Problem to solve: Line by line, please look for the word "agent" in the following records, then copy each line you find it in.

Raw data:
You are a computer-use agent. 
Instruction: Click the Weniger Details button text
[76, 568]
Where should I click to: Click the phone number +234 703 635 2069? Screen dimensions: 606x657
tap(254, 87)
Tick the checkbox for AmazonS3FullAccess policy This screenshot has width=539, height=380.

---

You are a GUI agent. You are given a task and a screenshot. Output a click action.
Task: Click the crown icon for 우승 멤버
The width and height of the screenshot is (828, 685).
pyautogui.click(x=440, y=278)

Problem solution:
You are a computer-use agent. 
You are a GUI agent. You are given a task and a screenshot. Output a click action.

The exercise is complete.